Just the Facts

Tuesday, November 19, 2024

A Lucky Number, After All

I shall never be able to keep up with Deadly Pleasures Mystery Magazine editor George Easter when it comes to cataloguing all of this year’s lists of “best” crime, mystery, and thriller fiction. Every so often, though, I do want to highlight selections that seem special, from sources or individual reviewers I trust.

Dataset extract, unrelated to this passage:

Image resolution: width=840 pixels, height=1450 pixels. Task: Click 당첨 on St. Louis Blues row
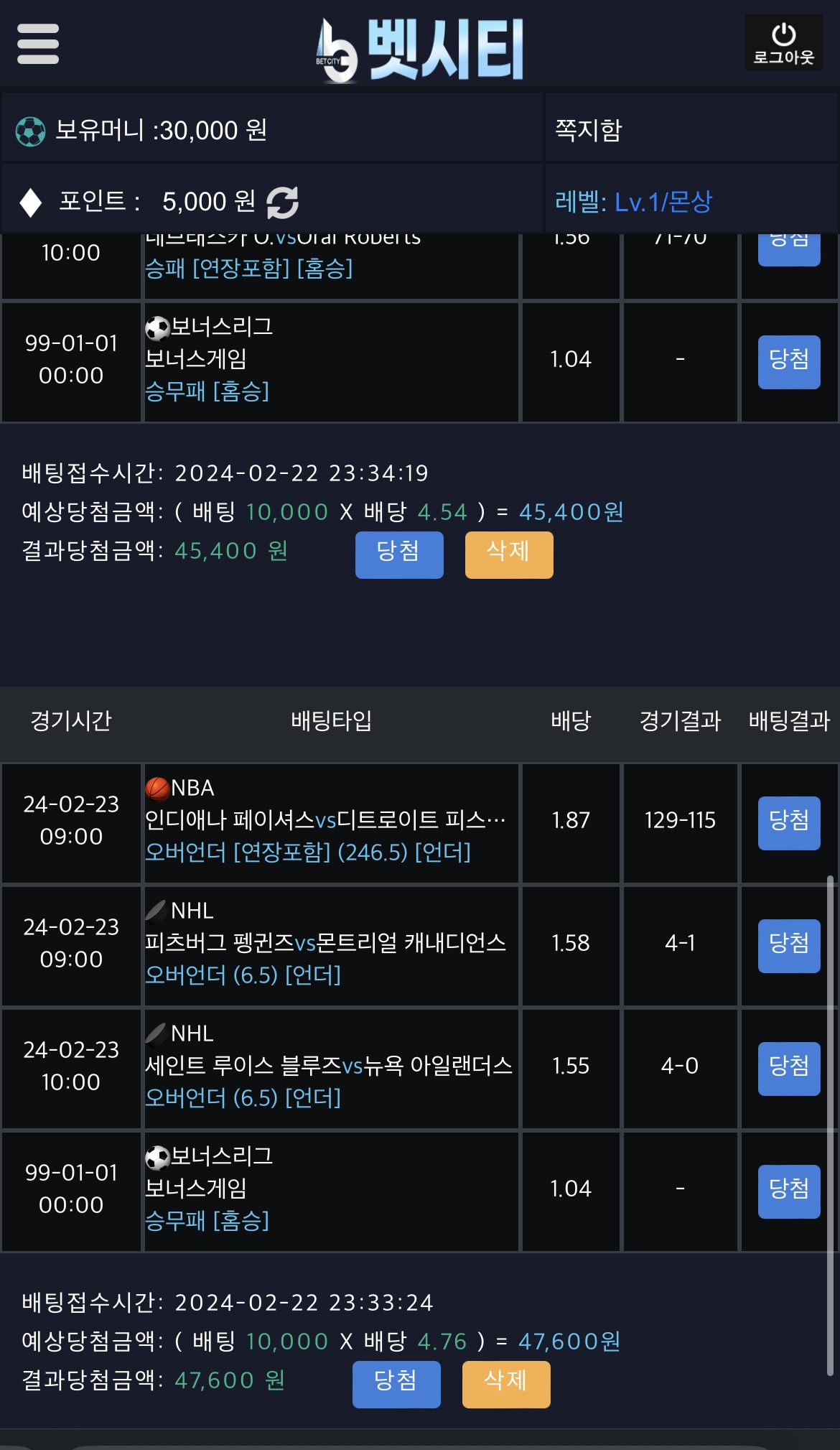click(789, 1069)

Such a case is Daily Telegraph critic Jake Kerridge’s new register of what he contends are the 13 top crime thrillers of 2024:

Midnight and Blue, by Ian Rankin (Orion)
The Bad Seeds, by C.J. Skuse (HQ)
Imposter Syndrome, by Joseph Knox (Doubleday)
Vengeance, by Salma Mir (Point Blank)
The Night of Baba Yaga, by Akira Otani (Faber & Faber)
City in Ruins, by Don Winslow (Hemlock Press)
Against the Grain, by Peter Lovesey (Sphere)
Death at the Sign of the Rook, by Kate Atkinson (Doubleday)
We Solve Murders, by Richard Osman (Viking)
Guilt by Definition, by Susie Dent (Zaffre)
Farewell Dinner for a Spy, by Edward Wilson (Arcadia)
Karla’s Choice, by Nick Harkaway (Viking)
The Peacock and the Sparrow, by I.S. Berry (No Exit)

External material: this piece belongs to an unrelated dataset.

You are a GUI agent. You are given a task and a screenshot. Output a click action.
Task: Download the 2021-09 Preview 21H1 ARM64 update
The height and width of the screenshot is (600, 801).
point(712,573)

Kerridge declares Berry’s debut novel “my thriller of the year,” but it actually came last year on this side of the Atlantic.

* * *

Speaking of thrillers, the Financial Times’ Adam Lebor has compiled his own top-five choices of 2024 works in that same category:

Every Spy a Traitor, by Alex Gerlis (Canelo)
Karla’s Choice, by Nick Harkaway (Viking)
The Peacock and the Sparrow, by I.S. Berry (No Exit)
Moscow X, by David McClockey (Swift Press; a 2023 U.S. release)
Midnight in Vienna, by Jane Thynne (Quercus)

READ MORE:Chicago Public Library Best Mystery & Thriller Fiction of 2024” (Deadly Pleasures).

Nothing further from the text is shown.